Melbourne's cultural and government institutions are sitting on a problem most people never see. Duplicate images — the same photograph, scan or artwork file stored twice, three times, sometimes dozens of times across different digital systems — have accumulated across public collections to a degree that archivists and data managers say is no longer manageable without deliberate intervention.
The issue has sharpened in 2026 as several Victorian institutions simultaneously push ahead with large-scale digitisation projects, creating fresh pressure to clean up what already exists before adding more. The State Library Victoria on La Trobe Street, which holds more than two million digital objects, and the City of Melbourne's own digital asset management system are both understood to be reviewing their deduplication protocols this year, though neither has publicly announced a formal program.
Why It Matters Now
The timing is not accidental. The Victorian Government's Creative State 2025–2028 strategy, which funds digitisation and public access to cultural collections, has directed millions toward expanding what institutions can store and share online. More material entering the pipeline means existing inefficiencies compound faster. Archivists at institutions including Museums Victoria — headquartered at Carlton's Swanston Street precinct — have described the challenge in sector publications as one of the defining operational headaches of the current funding cycle.
Digital preservation specialists point to several causes. Legacy database migrations in the early 2010s frequently duplicated files without detection. Staff turnover means metadata standards applied inconsistently for years. And when multiple departments within the same institution photograph the same object independently — as happens with collection items that move between exhibitions — nobody always checks whether a file already exists.
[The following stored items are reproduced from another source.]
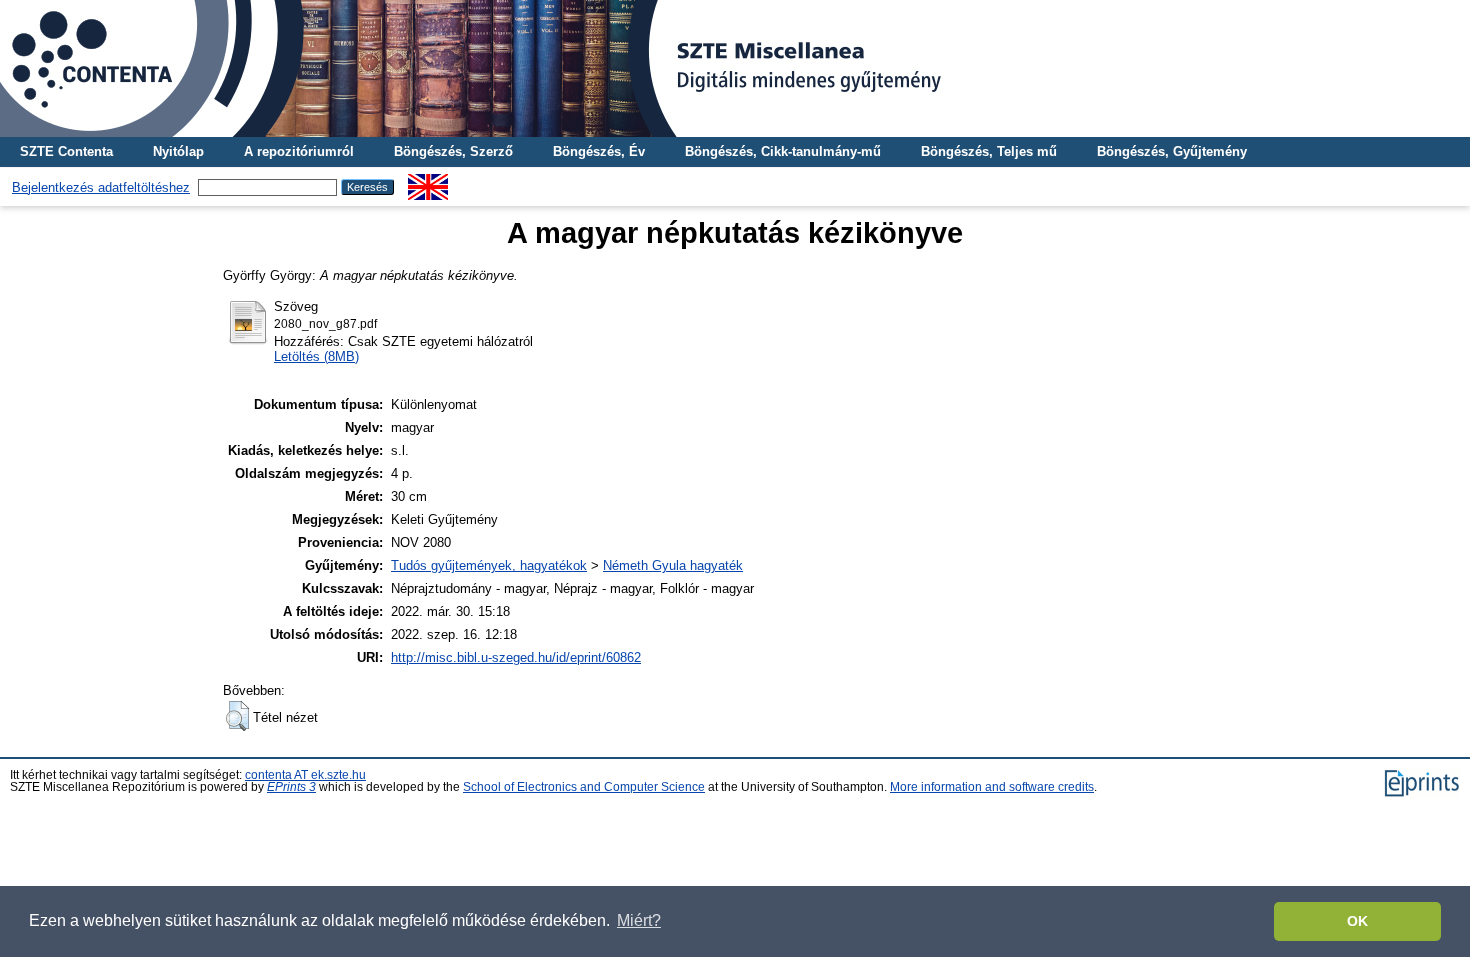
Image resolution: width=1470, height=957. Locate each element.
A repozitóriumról (299, 151)
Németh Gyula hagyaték (673, 565)
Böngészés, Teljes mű (989, 151)
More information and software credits (992, 787)
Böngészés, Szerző (453, 151)
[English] (428, 181)
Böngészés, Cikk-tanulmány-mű (783, 151)
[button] (237, 716)
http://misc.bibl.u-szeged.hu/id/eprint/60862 (516, 657)
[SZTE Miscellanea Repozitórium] (735, 68)
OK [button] (1357, 921)
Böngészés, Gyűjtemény (1172, 151)
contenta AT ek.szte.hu (305, 775)
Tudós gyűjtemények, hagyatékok (489, 565)
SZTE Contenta (66, 151)
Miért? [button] (639, 920)
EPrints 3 (291, 787)
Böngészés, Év (599, 151)
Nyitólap (178, 151)
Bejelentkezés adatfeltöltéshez (101, 187)
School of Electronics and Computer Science (584, 787)
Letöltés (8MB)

The cost is real. Cloud storage for cultural institutions is not free, and the Victorian Government's whole-of-government cloud procurement arrangements, administered through the Department of Government Services, apply consumption-based pricing. Industry benchmarks suggest storage costs for large cultural collections running inefficient duplicate loads can run 20 to 40 per cent higher than necessary, though the precise figures for individual Victorian agencies are not publicly disclosed.
What the Sector Is Recommending
The Australian Library and Information Association held a professional development session in Melbourne in May 2026 focused specifically on automated deduplication tools, drawing attendees from councils including the City of Yarra and Merri-bek. The consensus from that forum, according to a summary circulated to members, pointed toward perceptual hashing — a technique that identifies visually identical or near-identical images even when file names differ — as the most practical first step for mid-sized collections.
The National Archives of Australia, which sets guidance that flows down to state-level institutions, updated its digital preservation framework in March 2026 to include explicit guidance on managing duplicate records. The framework recommends institutions conduct a baseline audit before any major digitisation tranche begins.
For local councils, the stakes are also bureaucratic. The Public Record Office Victoria, based in North Melbourne, sets mandatory standards for how Victorian public bodies manage digital records. Duplicates that sit across different record series can create compliance headaches when material is subject to Freedom of Information requests — particularly if two copies of the same image carry different metadata or access restrictions.
Practitioners in the sector suggest any institution starting from scratch should map its storage landscape first, identify which systems feed into which, and quarantine rather than delete suspected duplicates until provenance is confirmed. Deletion of what turns out to be the only surviving copy of a culturally significant image has happened before, and the damage is permanent.
The practical advice circulating in archival circles right now is straightforward: don't wait for a full system overhaul. Run a perceptual hash comparison on the highest-priority collections, flag the results for human review, and build the deduplication check into onboarding workflows for any new material. For institutions with collections in the tens of thousands of items, that process can now be completed in days rather than months using open-source tools that have matured significantly since 2020.
The next test will come when the State Library opens its expanded digitisation lab later in 2026. How it handles incoming files from day one will set the standard — or repeat the mistakes — that every smaller Victorian institution is watching closely.